Bill Bratton Started a Cops-Only Social Network Called “BlueLine Connect”


During his first stint as New York City police commissioner, Bill Bratton gained a reputation as an early tech adopter. He’s the guy who introduced CompStat — the statistical model that determines where crime will occur — to the department. CompStat has since spread to police departments around the country.

So maybe it shouldn’t be surprising that during his time in the private sector (he stepped down as Los Angeles police chief in 2009) Bratton co-founded a social network exclusively for police officers, BlueLine Connect.

The service — which reporter Darwin BondGraham included in last month’s Voice roundup of Bratton’s potential conflicts of interest — launched in October, and requires an official law-enforcement email to sign up the same way the early iterations of Facebook required a college one. Cofounder David Riker estimates the service has more than 10,000 users.

NYPD officers have been known to use Facebook in investigations — posing as nubile young women to catfish gang members — but, officially, the department prohibits members from posting pictures of themselves in uniform, or mentioning their job anywhere in their personal profile.

In March, Ray Kelly issued a letter reminding officers of the rule, and warning them they could fired for breaking it.
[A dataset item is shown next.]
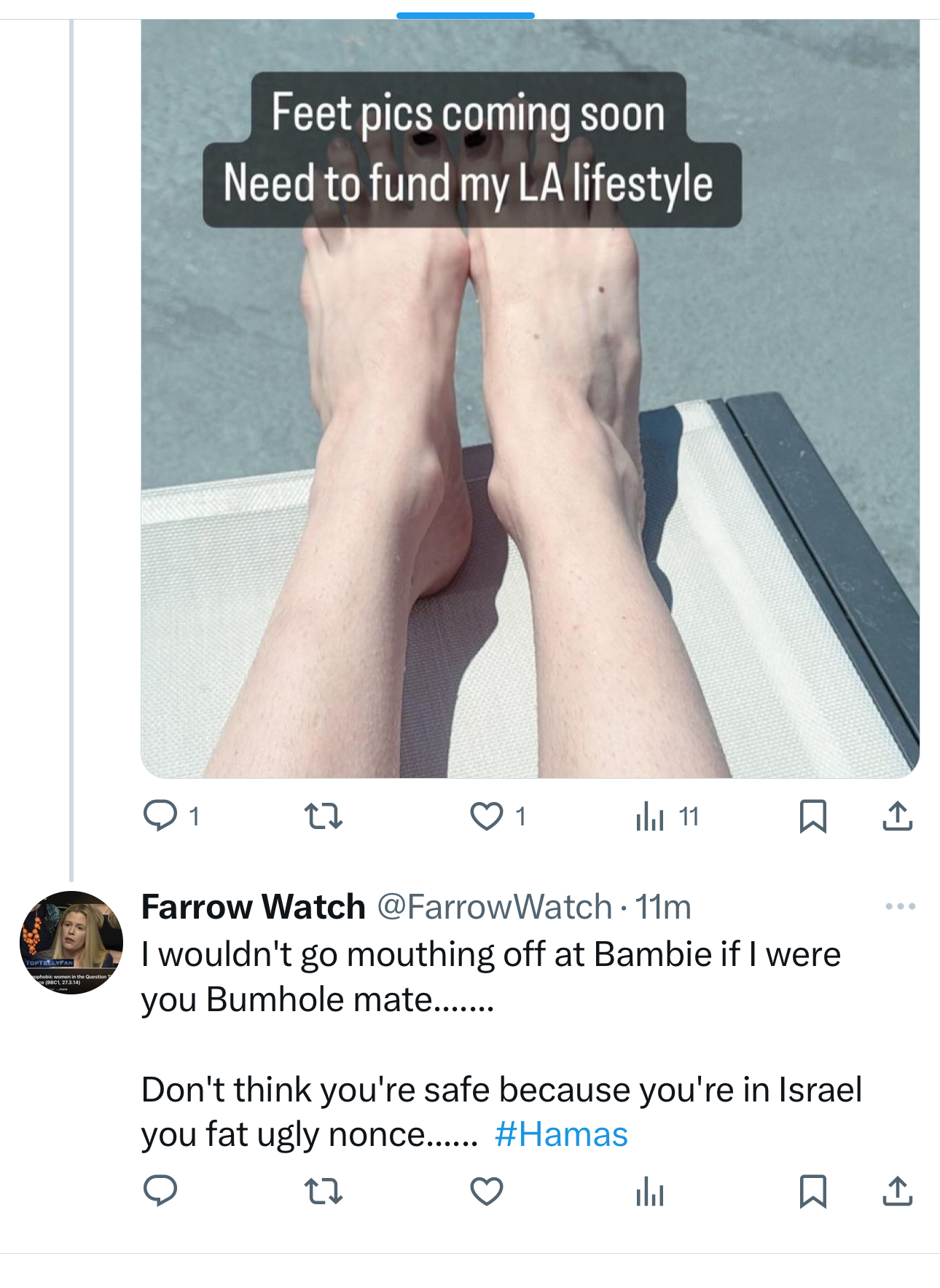Retweet Farrow Watch's tweet
This screenshot has height=1288, width=940.
323,1192
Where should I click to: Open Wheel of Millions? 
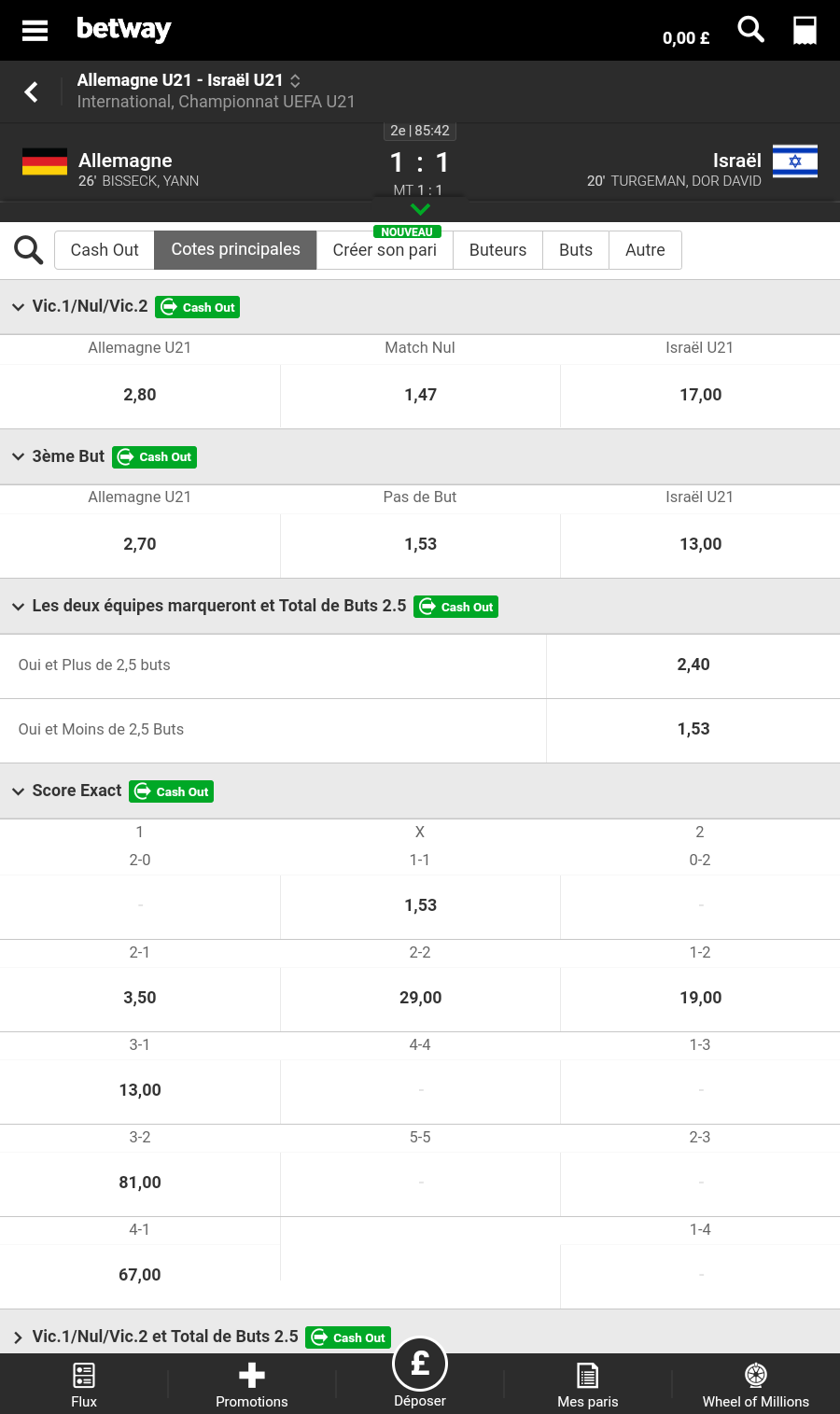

Neither Facebook nor LinkedIn, Riker says, “have security protections, et cetera, for individuals to guard their identity.” Riker describes BlueLine Connect as “a safe environment for law enforcement professionals, who shouldn’t be exposing their identity as a law enforcement professional.”

Yesterday, as Bill de Blasio was announcing Bratton’s appointment as NYPD commissioner, BlueLine Connect’s official account tweeted, “As the @NYCTransition gets underway, BlueLine will be transitioning too.”

A message on the homepage also seemed to imply Bratton’s new position would be a boon for BlueLine too: “Congratulations, Commissioner Bratton, as you bring BlueLine’s mission of collaboration to New York and beyond.” Next to the congratulatory message was a photo of Bratton with co-founders David Riker and Jack Weiss.

The three men met, Riker says, working at a New York-based company called Altegrity after Bratton left the Los Angeles Police Department in 2009. At Altegrity, which Riker says specializes in employment screenings and investigations, Weiss (a former L.A. city councilman) focused on investigations, and Riker focused on data.

Bratton, Riker says, “had been brought in to focus on a specific government project related to policing.”

Kroll, Inc. is one subsidiary of Altegrity. As the Voice previously reported, Bratton worked for Kroll both before and after his stints with the LAPD. The city of Los Angeles also paid Kroll $16 million for a program to address police corruption. In recent years, Kroll has also won contracts with the NYPD.

See also: If Bill Bratton Returns to the NYPD, He’ll Be Trailing Conflicts of Interest Like Toilet Paper on an Old Man’s Shoe

The Voice reached out to Riker to ask what exactly Bratton’s appointment meant for BlueLine Connect. Were the tweets and messages intended to suggest Bratton would be bringing BlueLine with him to the NYPD?

Riker insists they were not. Bratton, he says, is transitioning away from BlueLine Connect and its parent company, Bratton Technologies, entirely when he begins his new job. Riker will assume the title of CEO.

But that doesn’t mean Riker expects Bratton’s departure — or the publicity in particular — will necessarily hurt the company. (After the announcement yesterday, BlueLine’s official Twitter account attempted to interest various media outlets in a promotional video featuring Bratton.)

“So much of what Bill stands for is collaboration, technology, facilitating transparency,” Riker says. “He and Mayor-elect de Blasio used the word collaboration many times — it’s what’s in his DNA, and regardless of his connection with the company this is the institution of what Bill believes in, right? So, that’s really good for us as far as him continuing those types of advances as a civil servant.”